=== EXERCISE OBJECTIVE ===
Please write the following entries out once more, exactly.

Pixel coordinate grounding data
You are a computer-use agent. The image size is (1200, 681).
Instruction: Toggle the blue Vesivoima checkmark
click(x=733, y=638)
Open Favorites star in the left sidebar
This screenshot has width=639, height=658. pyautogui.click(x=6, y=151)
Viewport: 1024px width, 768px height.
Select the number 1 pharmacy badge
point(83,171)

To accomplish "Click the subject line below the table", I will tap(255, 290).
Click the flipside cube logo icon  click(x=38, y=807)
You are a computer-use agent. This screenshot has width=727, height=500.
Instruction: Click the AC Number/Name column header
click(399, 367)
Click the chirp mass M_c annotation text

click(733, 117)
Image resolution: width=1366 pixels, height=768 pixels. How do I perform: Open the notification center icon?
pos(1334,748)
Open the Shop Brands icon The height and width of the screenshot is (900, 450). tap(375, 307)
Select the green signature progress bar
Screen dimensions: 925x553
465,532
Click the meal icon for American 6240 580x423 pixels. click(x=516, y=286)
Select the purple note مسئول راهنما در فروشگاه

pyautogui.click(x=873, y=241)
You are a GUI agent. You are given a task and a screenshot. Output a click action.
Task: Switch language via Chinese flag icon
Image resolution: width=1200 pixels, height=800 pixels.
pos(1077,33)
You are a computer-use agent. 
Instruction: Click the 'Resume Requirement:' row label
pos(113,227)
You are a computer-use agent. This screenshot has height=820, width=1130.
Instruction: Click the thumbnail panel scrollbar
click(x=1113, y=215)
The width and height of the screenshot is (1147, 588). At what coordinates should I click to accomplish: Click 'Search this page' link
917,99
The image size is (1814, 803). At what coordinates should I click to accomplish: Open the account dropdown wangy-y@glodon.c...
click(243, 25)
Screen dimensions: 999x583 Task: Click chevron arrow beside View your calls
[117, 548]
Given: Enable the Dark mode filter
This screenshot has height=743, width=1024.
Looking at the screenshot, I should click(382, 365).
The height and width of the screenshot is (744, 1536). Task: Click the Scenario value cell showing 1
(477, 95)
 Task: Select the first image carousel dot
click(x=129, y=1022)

=== RESPONSE ===
You are a computer-use agent. The image size is (1200, 681).
Instruction: Toggle the blue Vesivoima checkmark
click(x=733, y=638)
Open Favorites star in the left sidebar
This screenshot has width=639, height=658. pyautogui.click(x=6, y=151)
Viewport: 1024px width, 768px height.
Select the number 1 pharmacy badge
point(83,171)

To accomplish "Click the subject line below the table", I will tap(255, 290).
Click the flipside cube logo icon  click(x=38, y=807)
You are a computer-use agent. This screenshot has width=727, height=500.
Instruction: Click the AC Number/Name column header
click(399, 367)
Click the chirp mass M_c annotation text

click(733, 117)
Image resolution: width=1366 pixels, height=768 pixels. How do I perform: Open the notification center icon?
pos(1334,748)
Open the Shop Brands icon The height and width of the screenshot is (900, 450). tap(375, 307)
Select the green signature progress bar
Screen dimensions: 925x553
465,532
Click the meal icon for American 6240 580x423 pixels. click(x=516, y=286)
Select the purple note مسئول راهنما در فروشگاه

pyautogui.click(x=873, y=241)
You are a GUI agent. You are given a task and a screenshot. Output a click action.
Task: Switch language via Chinese flag icon
Image resolution: width=1200 pixels, height=800 pixels.
pos(1077,33)
You are a computer-use agent. 
Instruction: Click the 'Resume Requirement:' row label
pos(113,227)
You are a computer-use agent. This screenshot has height=820, width=1130.
Instruction: Click the thumbnail panel scrollbar
click(x=1113, y=215)
The width and height of the screenshot is (1147, 588). At what coordinates should I click to accomplish: Click 'Search this page' link
917,99
The image size is (1814, 803). At what coordinates should I click to accomplish: Open the account dropdown wangy-y@glodon.c...
click(243, 25)
Screen dimensions: 999x583 Task: Click chevron arrow beside View your calls
[117, 548]
Given: Enable the Dark mode filter
This screenshot has height=743, width=1024.
Looking at the screenshot, I should click(382, 365).
The height and width of the screenshot is (744, 1536). Task: Click the Scenario value cell showing 1
(477, 95)
 Task: Select the first image carousel dot
click(x=129, y=1022)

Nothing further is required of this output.